Background: Patent Foramen Ovale (PFO) is a condition affecting about 25% of all adults. While the incidence of PFOs in pregnant women is unknown, there is an increased risk for stroke owing to major changes in hemocoagulative, hormonal, and cardiovascular parameters. Despite this, the incidence of a stroke is rare in pregnant women with a PFO. Furthermore, hemorrhagic strokes are far more common during pregnancy than ischemic strokes, as is the case here. In literature 80% of venous thromboembolisms in pregnancy are found to be associated with a DVT. In the case presented, there was no associated DVT and further hematological investigations revealed no evidence of a hypercoagulable disorder.

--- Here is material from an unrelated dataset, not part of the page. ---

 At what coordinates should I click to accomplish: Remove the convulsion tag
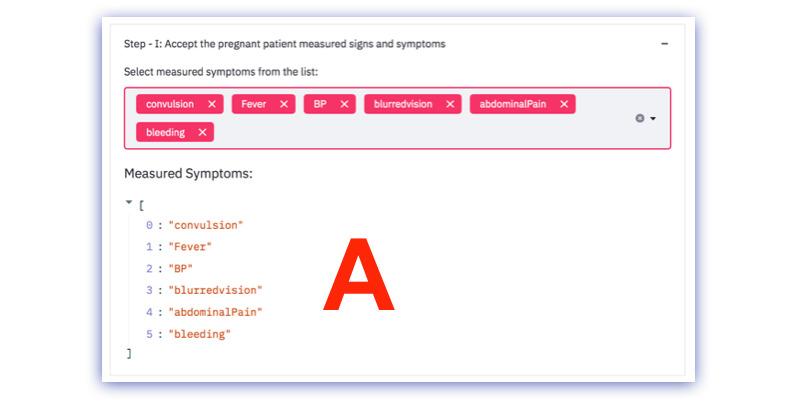[211, 104]
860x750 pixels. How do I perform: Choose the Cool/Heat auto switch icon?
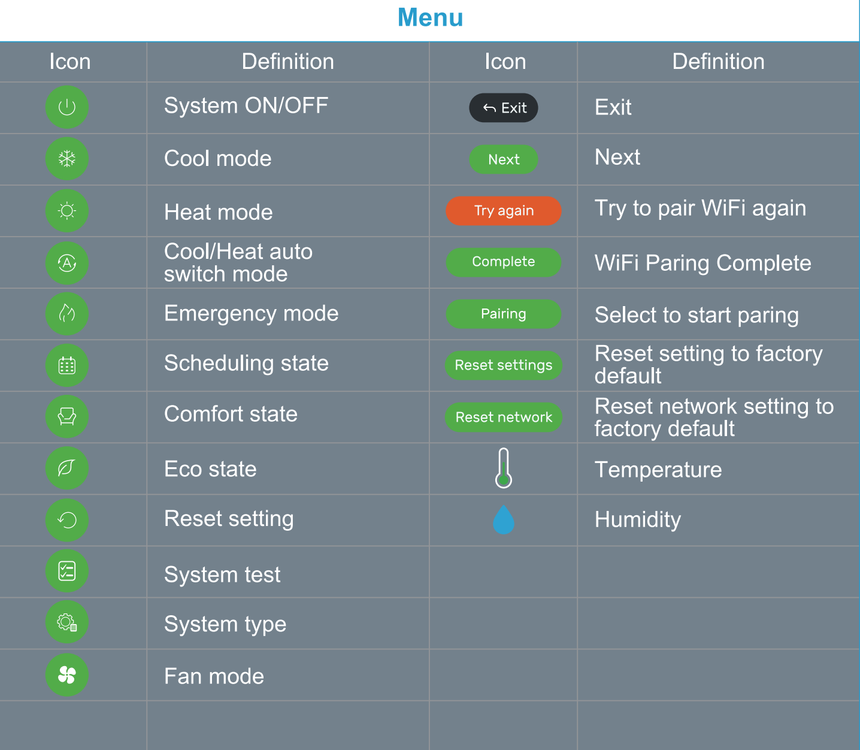pos(67,263)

Case Presentation: A 28-year-old female G3P2A1, past medical history of migraines with aura presented to the emergency room with altered mental status, diplopia, and dizziness 12 days after undergoing a cesarean-section. While in the ER she lost consciousness for about 2 hours. Physical examination was difficult to perform due to mental status but there were no significant focal deficits on regaining consciousness. An MRI of the brain showed an acute right thalamic infarct. However, bilateral doppler of the lower extremities was negative for thrombosis. She was started on antiplatelet therapy and her symptoms resolved in 24 hours. A transthoracic echocardiogram with bubble study was significant for a possible PFO vs ASD and a PFO was confirmed on transesophageal echo. She was then discharged and hypercoagulation workup including extensive testing for antibodies, Protein C/S, Prothrombin gene mutations, Factor V Leiden were all negative. She then had surgical closure of the PFO and has been asymptomatic since.

Conclusions: Although pregnancy is a hypercoagulable state, incidence of strokes and coronary artery diseases need to be investigated for rarer abnormalities like PFO.